Combine content-visibility: auto with grid or flex containers that have overflow: contain. The overflow containment restricts layout recalculation to the scrolling container, while content-visibility allows the browser to skip items outside the viewport. This combination is particularly effective for expandable detail lists, infinite feeds, and navigation menus with submenus.
Practical checklist
When implementing size transitions, follow these guidelines:
- Prefer
transform: scale()for visual size changes where overlap is acceptable. - Use
max-heighttransitions for content reveal/hide patterns despite the timing limitation. - Apply
content-visibility: autoto containers with expandable children to reduce layout scope. - Set
transform-origincarefully to get the desired expansion direction. - Avoid animating
width/heightdirectly except on very simple documents. - Use container queries to localize size changes to scoped regions.
The expand-measure-collapse technique
For accordion interfaces where precise height animation is required, the expand-measure-collapse pattern uses JavaScript to measure content height before animation. The element expands instantly (skipping animation), JavaScript measures the content height, then the element collapses with the measured height as the end value.
// Measure content after initial expansion
function animateAccordionHeight(element) {
element.style.height = 'auto';
const measured = element.scrollHeight;
element.style.height = '0px';
// Force reflow
element.offsetHeight;
// Animate to measured height
element.style.transition = 'height 0.3s ease-out';
element.style.height = measured + 'px';
}
While this requires JavaScript, the animation quality is superior to CSS-only alternatives because it uses the exact content height rather than an arbitrary max-height. The transition runs smoothly because the measured height is known, avoiding the timing variance inherent in the max-height workaround.

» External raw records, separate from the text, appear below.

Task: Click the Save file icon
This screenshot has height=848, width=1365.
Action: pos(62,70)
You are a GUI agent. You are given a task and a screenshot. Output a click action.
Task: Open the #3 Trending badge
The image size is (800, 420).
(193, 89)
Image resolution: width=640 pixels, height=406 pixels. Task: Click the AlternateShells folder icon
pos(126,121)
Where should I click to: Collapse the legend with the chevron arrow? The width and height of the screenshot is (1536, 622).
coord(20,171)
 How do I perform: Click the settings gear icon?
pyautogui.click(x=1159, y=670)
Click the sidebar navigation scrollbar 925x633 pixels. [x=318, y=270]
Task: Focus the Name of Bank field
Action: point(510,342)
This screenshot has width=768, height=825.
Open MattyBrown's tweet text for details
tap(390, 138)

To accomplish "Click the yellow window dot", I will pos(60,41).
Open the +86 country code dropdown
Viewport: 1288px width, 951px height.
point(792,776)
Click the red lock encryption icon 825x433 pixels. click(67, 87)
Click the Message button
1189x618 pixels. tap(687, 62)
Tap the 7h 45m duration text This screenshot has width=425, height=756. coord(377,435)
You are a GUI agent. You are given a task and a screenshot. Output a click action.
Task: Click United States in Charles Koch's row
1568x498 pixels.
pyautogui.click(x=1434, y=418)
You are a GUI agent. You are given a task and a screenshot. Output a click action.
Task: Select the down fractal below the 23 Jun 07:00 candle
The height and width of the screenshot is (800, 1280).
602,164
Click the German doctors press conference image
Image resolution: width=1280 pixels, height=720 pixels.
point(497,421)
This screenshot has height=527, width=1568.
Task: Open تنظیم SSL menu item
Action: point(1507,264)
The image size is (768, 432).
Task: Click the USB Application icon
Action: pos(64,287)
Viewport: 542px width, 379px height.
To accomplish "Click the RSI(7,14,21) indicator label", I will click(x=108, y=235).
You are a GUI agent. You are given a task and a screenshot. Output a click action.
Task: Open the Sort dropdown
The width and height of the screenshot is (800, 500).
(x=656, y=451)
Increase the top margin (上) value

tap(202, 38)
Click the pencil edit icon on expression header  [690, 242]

CSS grid auto-rows animation
Modern CSS Grid supports animating grid-auto-rows with reasonable performance characteristics. When a grid item expands, the grid-auto-rows value can transition between explicit sizes, affecting only items within that grid rather than the entire document.
.grid-container {
display: grid;
grid-auto-rows: 100px;
transition: grid-auto-rows 0.4s ease-out;
gap: 1rem;
}
.grid-container.expanded {
grid-auto-rows: 150px;
}
/* Styling with oklch colors */
.grid-item {
background: oklch(0.35 0.08 255);
border: 1px solid oklch(0.6 0.15 260 / 0.4);
border-radius: 0.5rem;
}
This approach works best when all grid items share the same expansion behavior. The grid container itself handles the size change, and each item's expansion is calculated relative to the auto-rows value. Browser support is solid in modern engines, though very old browsers will fall back to instant changes without animation.